My name is Jason, I'm 39, and we have moved back home to the country to start my life as I was raised, country living at it's finest. At 14 I was forced to move to the city because we lost our farm. I remember how excited I was to move there, no more riding through Flood control to go to the store, no more milking Goats, no more waking up so early feeding pigs, no more clean animal pens, no more 2 mile walks to the bus stop.

It was all the Newlywed phase kind of stuff, then when I realized I didn't fit in, no one dressed like me, and other boys were into skate boarding, surfing, drinking beer, putt-putt and riding bikes. I like to ride bikes, make and play bows and arrows, climb trees, camp out and fish along river banks. In anger of feeling alone, I realized everything I valued in my life was gone. No more going to the feed store, raising animals, country living and living on the farm and with wild/farm animals. Everything I knew and taught to love was replaced by car horns, smog, fights, people to much in a hurry to help out, disconnection, convenience and a lower quality standard of living.  
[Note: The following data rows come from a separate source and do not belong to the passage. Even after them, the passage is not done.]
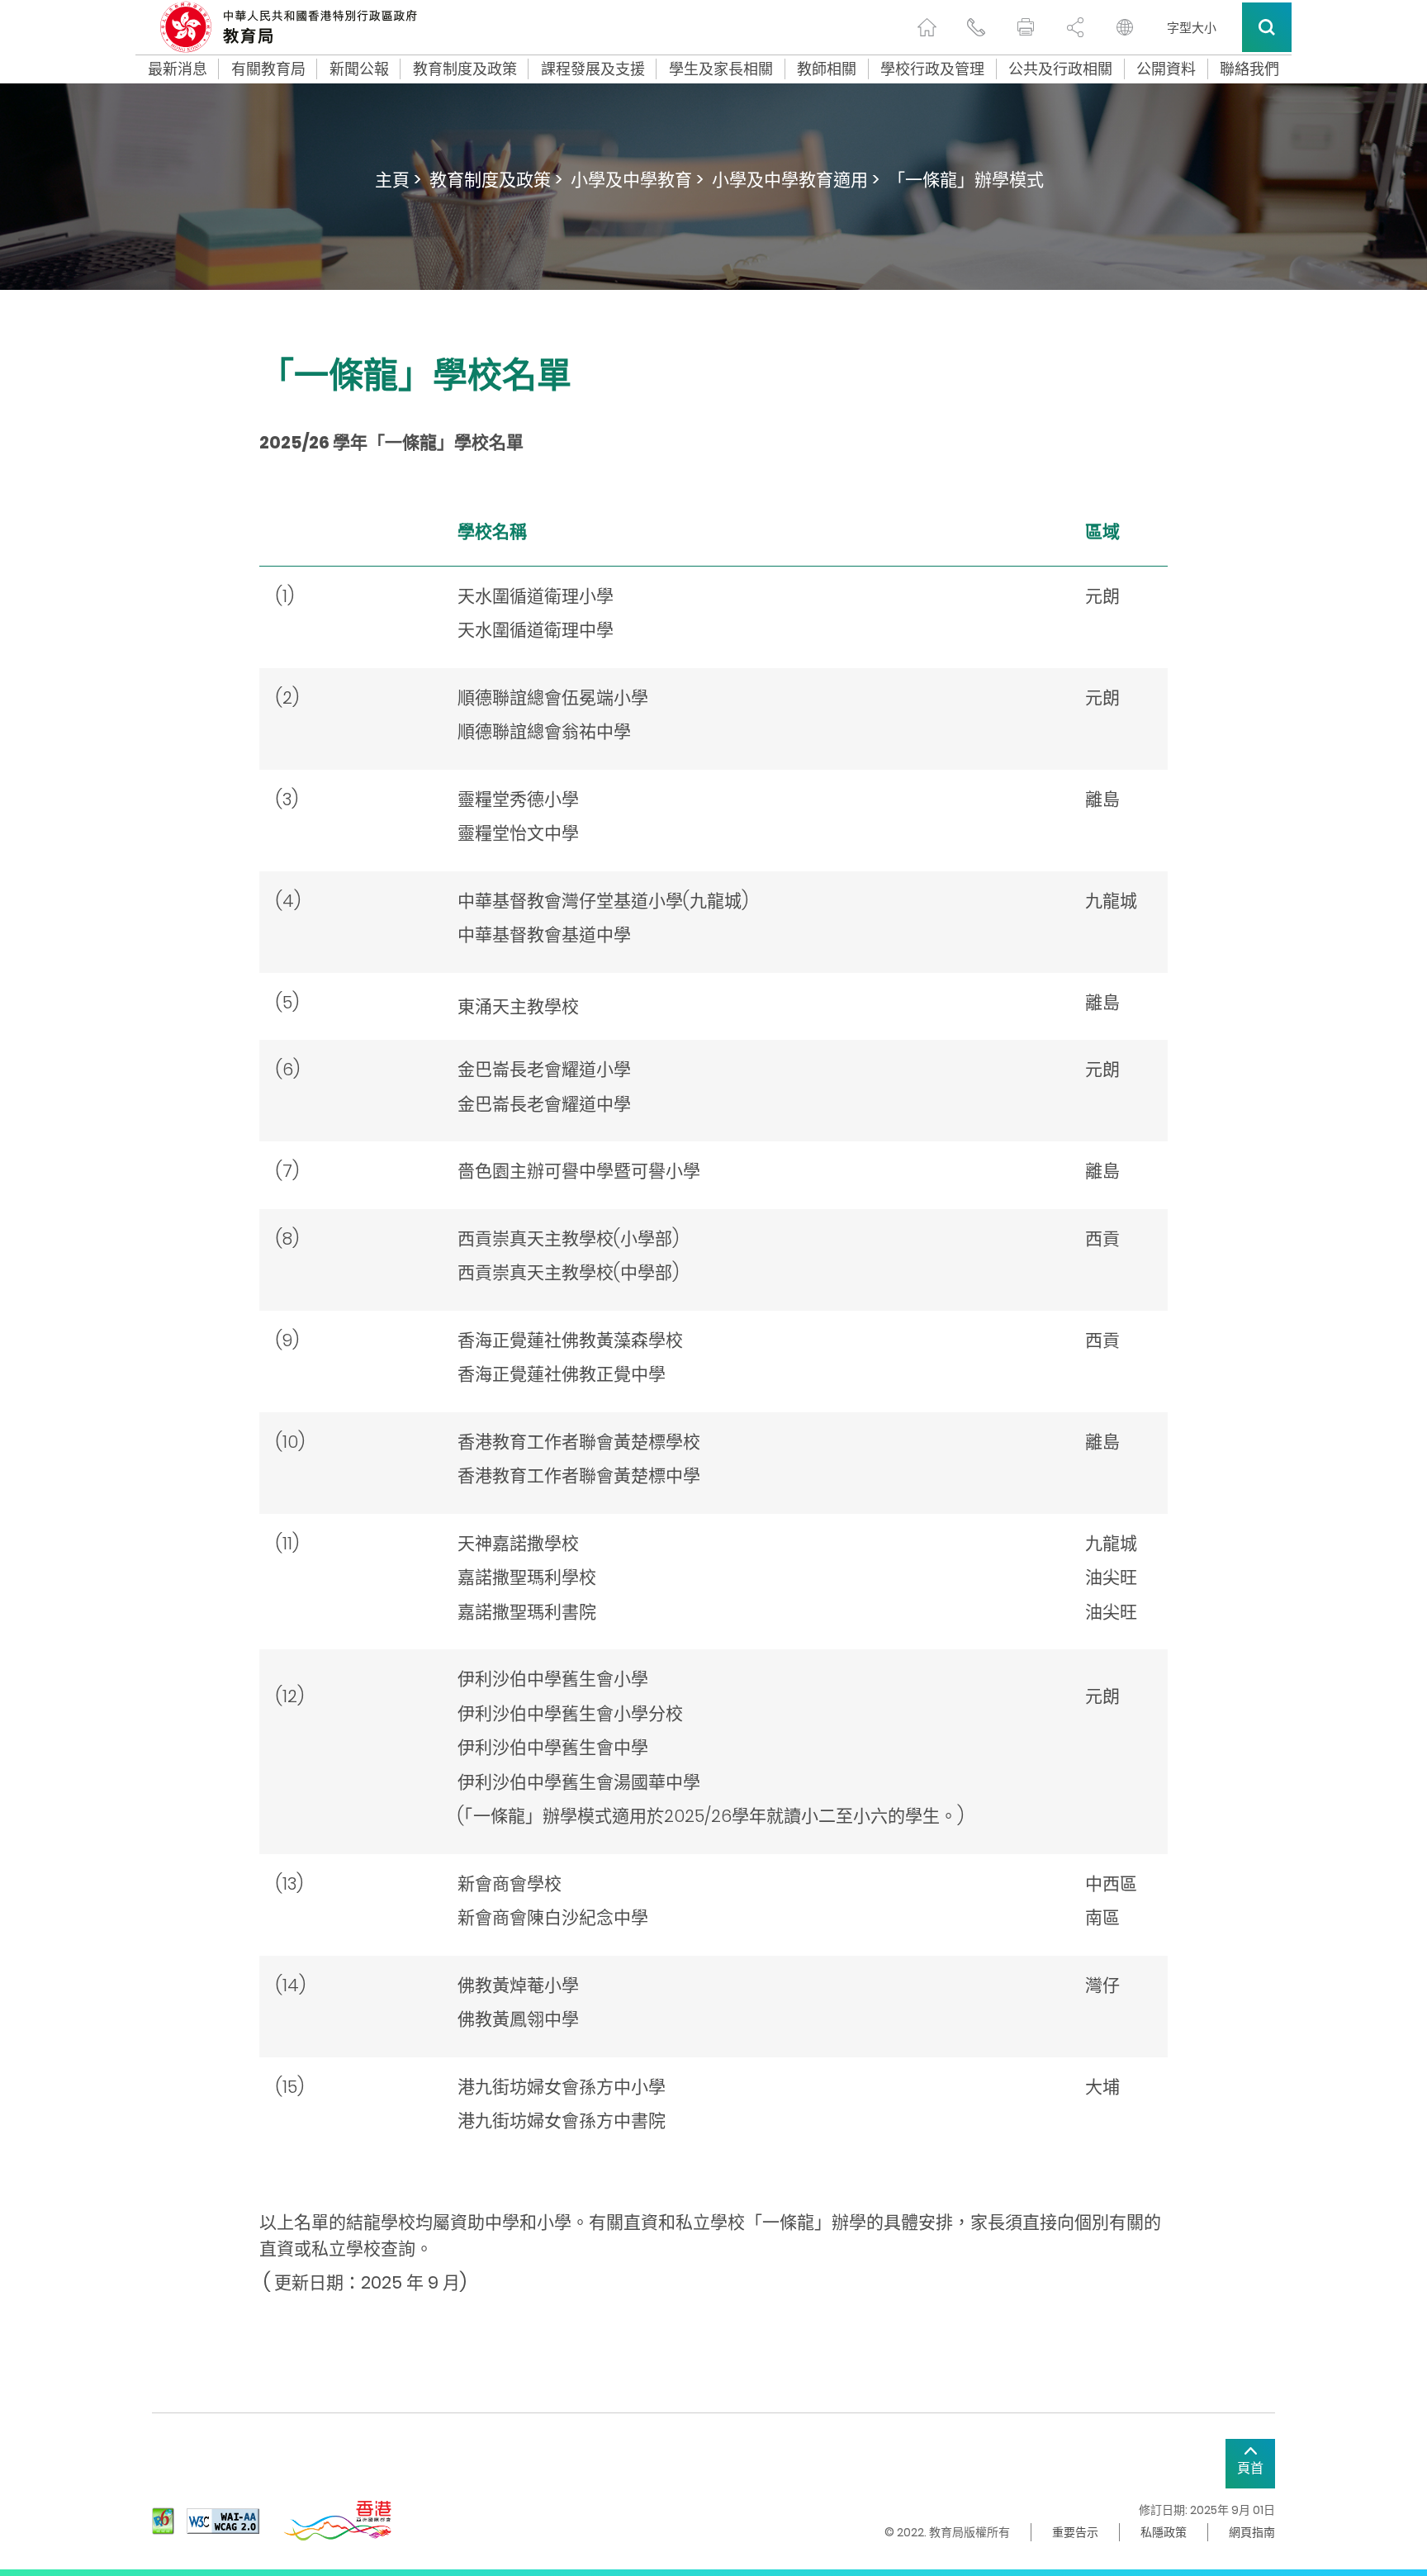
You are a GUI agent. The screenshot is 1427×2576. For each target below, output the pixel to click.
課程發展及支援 (593, 69)
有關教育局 (268, 69)
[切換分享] (1075, 27)
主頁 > (398, 180)
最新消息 (177, 69)
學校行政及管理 (932, 69)
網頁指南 (1252, 2532)
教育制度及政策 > (495, 180)
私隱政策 (1163, 2532)
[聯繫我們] (976, 27)
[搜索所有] (1267, 27)
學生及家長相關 (721, 69)
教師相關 (826, 69)
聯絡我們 (1249, 69)
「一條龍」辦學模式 (966, 180)
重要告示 (1075, 2532)
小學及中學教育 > (637, 180)
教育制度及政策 (465, 69)
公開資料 (1166, 69)
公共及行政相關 (1060, 69)
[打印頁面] (1025, 27)
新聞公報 (359, 69)
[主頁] (926, 27)
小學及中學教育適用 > (795, 180)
I loved that farm, sure I didn't always like the work. But looking back at it now, it has kinda defined me as a man in many ways. I spent 21 years working my way back to living in the country, and I decided to take on living as self sufficient as I can.

Almost four years ago, my wife and I drove from Newport News VA to here looking for a home in the country. Went and saw many homes, but this little farmer built rancher sat on the side of the mountain, had five acres, and a fishing pond. My wife is from England, and she also was raised on a farm.

The front steps to the house were falling down, the well water was bad, and there was water leaking into the basement. The house had been on the market for 1 1/2 years, so we put in an offer $73,000.00 less than the asking price. Next day, with some hand money, the house was ours.

We scrambled back to NN V.A. to get our house on the market, sell it, move the family and business. Wow, we sure took on a lot stress!!!